Given instruction a -
Put the rows of the block into a numbered list, one line per item with blank lines left out, and keep the pictures out of your answer.

The ‘whipping’ that Johnny Isakson promised Donald Trump

U.S. Sen. Johnny Isakson, R-Ga., makes an appearance on Georgia Public Broadcast's "Political Rewind" in Atlanta on Wednesday. EMILY HANEY, emily.haney@ajc.com

Credit: Emily Haney

Credit: Emily Haney

U.S. Sen. Johnny Isakson, R-Ga., makes an appearance on Georgia Public Broadcast's "Political Rewind" in Atlanta on Wednesday. EMILY HANEY, emily.haney@ajc.com

Last Tuesday, Johnny Isakson spoke with a writer for The Bulwark, a news and opinion website for non-Trumpian conservatives that features disaffected Republicans such as Charlie Sykes and Bill Kristol.

The Georgia senator warned that the next day he would administer the "whipping" he had promised President Donald Trump back in August if he didn't stop sullying the name of John McCain, his late Senate colleague and Vietnam War hero.

“I want to do what I said that day on the floor of the Senate,” he told The Bulwark. “I just want to lay it on the line, that the country deserves better, the McCain family deserves better,” Isakson said.

“I don’t care if he’s president of United States, owns all the real estate in New York, or is building the greatest immigration system in the world. Nothing is more important than the integrity of the country and those who fought and risked their lives for all of us,” Isakson said. (Note the two compliments contained in the above remarks. More about them later.)

The national press corps was alerted. The beat-down was to take place at 2 p.m. on GPB’s “Political Rewind.”

Isakson arrived at the radio studio on 14th Street in Atlanta a good 20 minutes early, sporting what would have been considered the perfect weapon for carrying out a whuppin’ in 19th century Washington — a red, white and blue cane.

The senator sat down, donned the headphones and lined up his microphone. Host Bill Nigut hit the “go” button: What about Trump’s weekend Tweetstorm slamming John McCain, about his comments to reporters?

Input rows -

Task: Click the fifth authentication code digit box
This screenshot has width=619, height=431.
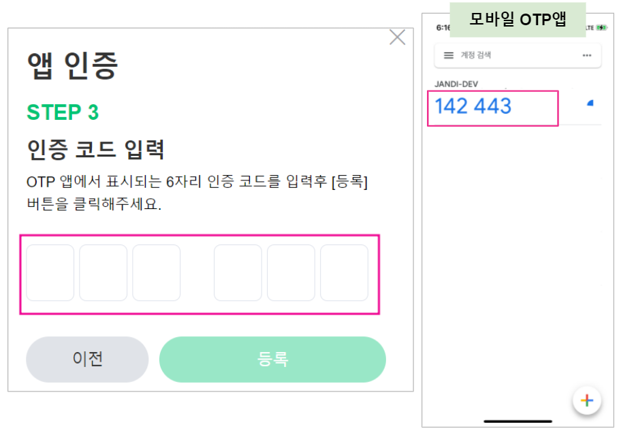Action: (x=291, y=272)
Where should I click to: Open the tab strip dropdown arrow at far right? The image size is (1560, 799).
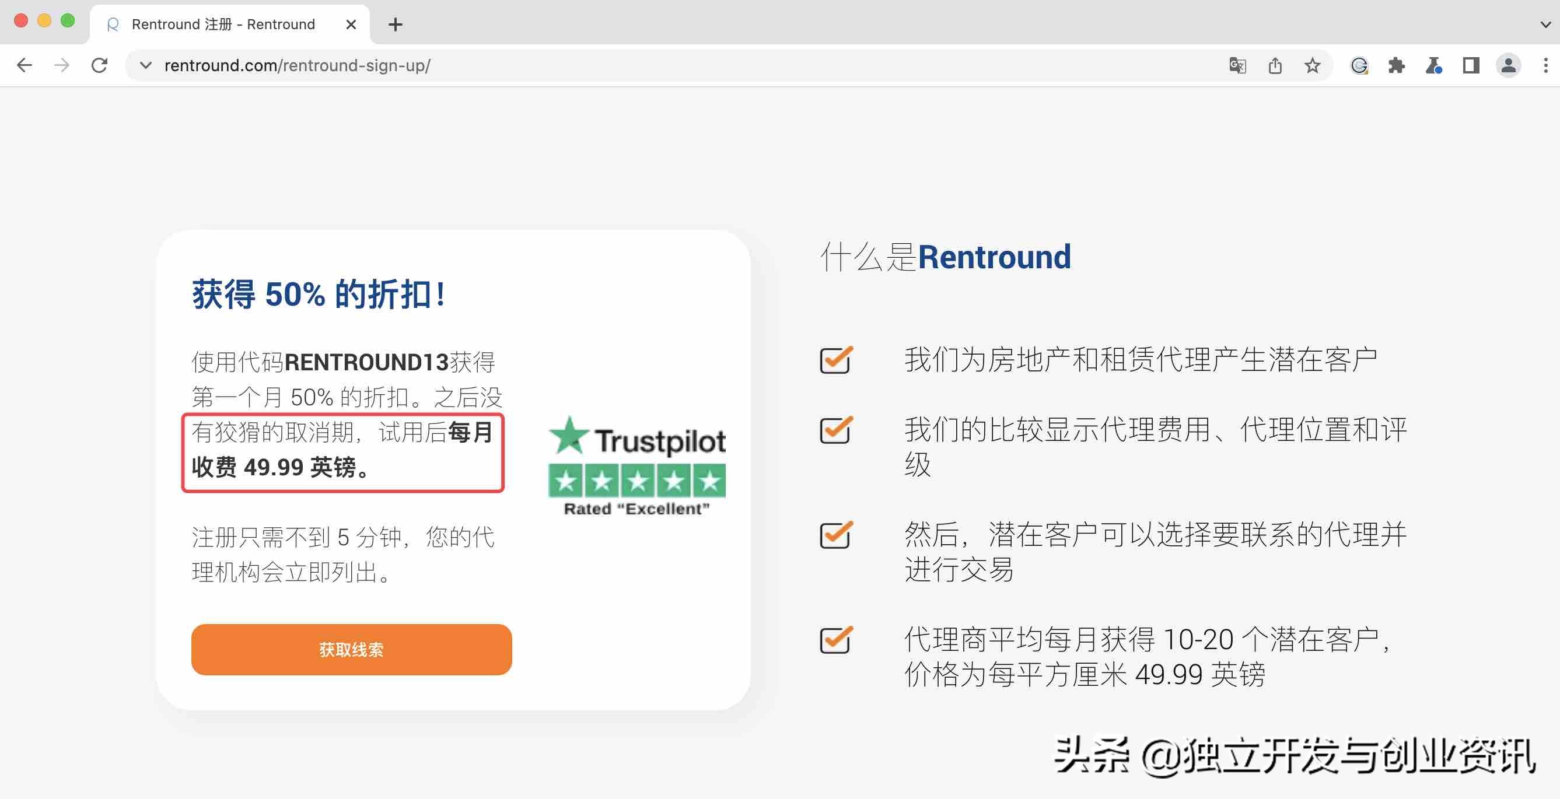(1546, 24)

Given instruction b -
Output a passage from the article on Isakson and Trump word for word: begin at the words "The ‘whipping’ that" and stop after "Vietnam War hero.".

Complete answer a -
1. Task: Click the fifth authentication code digit box
2. This screenshot has width=619, height=431.
3. Action: (x=291, y=272)
4. Where should I click to: Open the tab strip dropdown arrow at far right? The image size is (1560, 799).
5. (1546, 24)

Complete answer b -
The ‘whipping’ that Johnny Isakson promised Donald Trump

U.S. Sen. Johnny Isakson, R-Ga., makes an appearance on Georgia Public Broadcast's "Political Rewind" in Atlanta on Wednesday. EMILY HANEY, emily.haney@ajc.com

Credit: Emily Haney

Credit: Emily Haney

U.S. Sen. Johnny Isakson, R-Ga., makes an appearance on Georgia Public Broadcast's "Political Rewind" in Atlanta on Wednesday. EMILY HANEY, emily.haney@ajc.com

Last Tuesday, Johnny Isakson spoke with a writer for The Bulwark, a news and opinion website for non-Trumpian conservatives that features disaffected Republicans such as Charlie Sykes and Bill Kristol.

The Georgia senator warned that the next day he would administer the "whipping" he had promised President Donald Trump back in August if he didn't stop sullying the name of John McCain, his late Senate colleague and Vietnam War hero.